One weapon that is completely untested in battle is the microwave bomb,
which British and US experts have been working on for several years.
Exploding in mid-air, these bombs release pulses of magnetic energy that
seek out electrical systems and computers and burn them out even if they
are buried underground. These can also be used to create a fizzing
sensation on a person's skin something US law enforcement agencies have
been testing for crowd control.
Chris Hellman, a senior analyst with the Centre for Defence Studies, said:
"If it's available and we get into a situation where we are looking at
urban warfare, it will definitely be used. They may not be man-portable,
but having them on the back of a truck would not be a problem."
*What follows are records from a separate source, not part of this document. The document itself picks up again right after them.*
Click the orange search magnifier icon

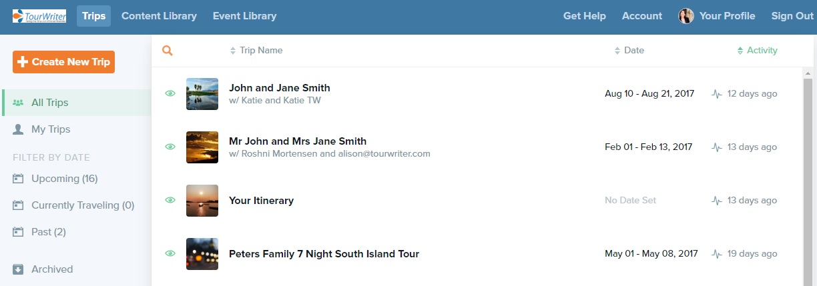168,50
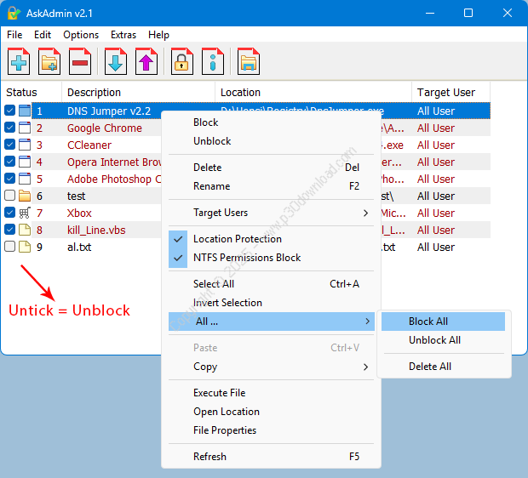Select Delete All in the submenu
The image size is (528, 478).
(429, 367)
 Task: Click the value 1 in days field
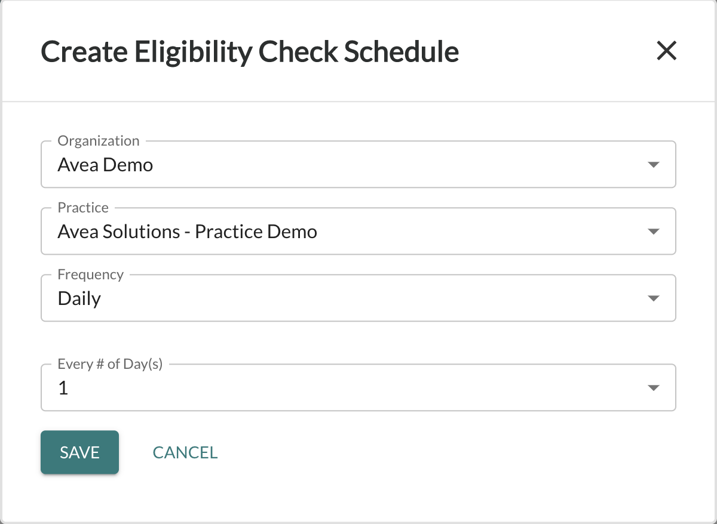pyautogui.click(x=62, y=388)
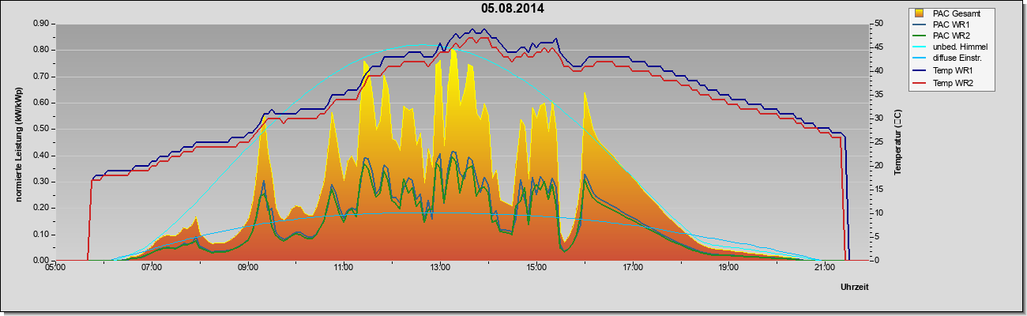Click the 13:00 time axis label

point(440,268)
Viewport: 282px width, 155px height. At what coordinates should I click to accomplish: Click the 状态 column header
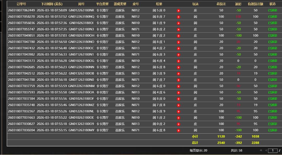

Other new or updated weapons include an improved battle tank, the Abrams MI
A2, the Apache Longbow helicopter and a high-altitude version of the
unmanned Pred- ator drone, which can be used to carry satellite
surveillance equipment or Hellfire missiles. Another is the Stryker, an
armoured fighting vehicle offering great manoeuvrability. Planners believe
it could be so important that unlike the recent campaigns in Kosovo and
Afghanistan ground forces could play as important a role as bombers.
John Pike, director of globalsecurity.org, another research group, believes
the supremacy of US technology will mean any military operation will last
little longer than a week.
"I think when this war is written up it will emerge as the re-emergence of
the importance of land power," he said.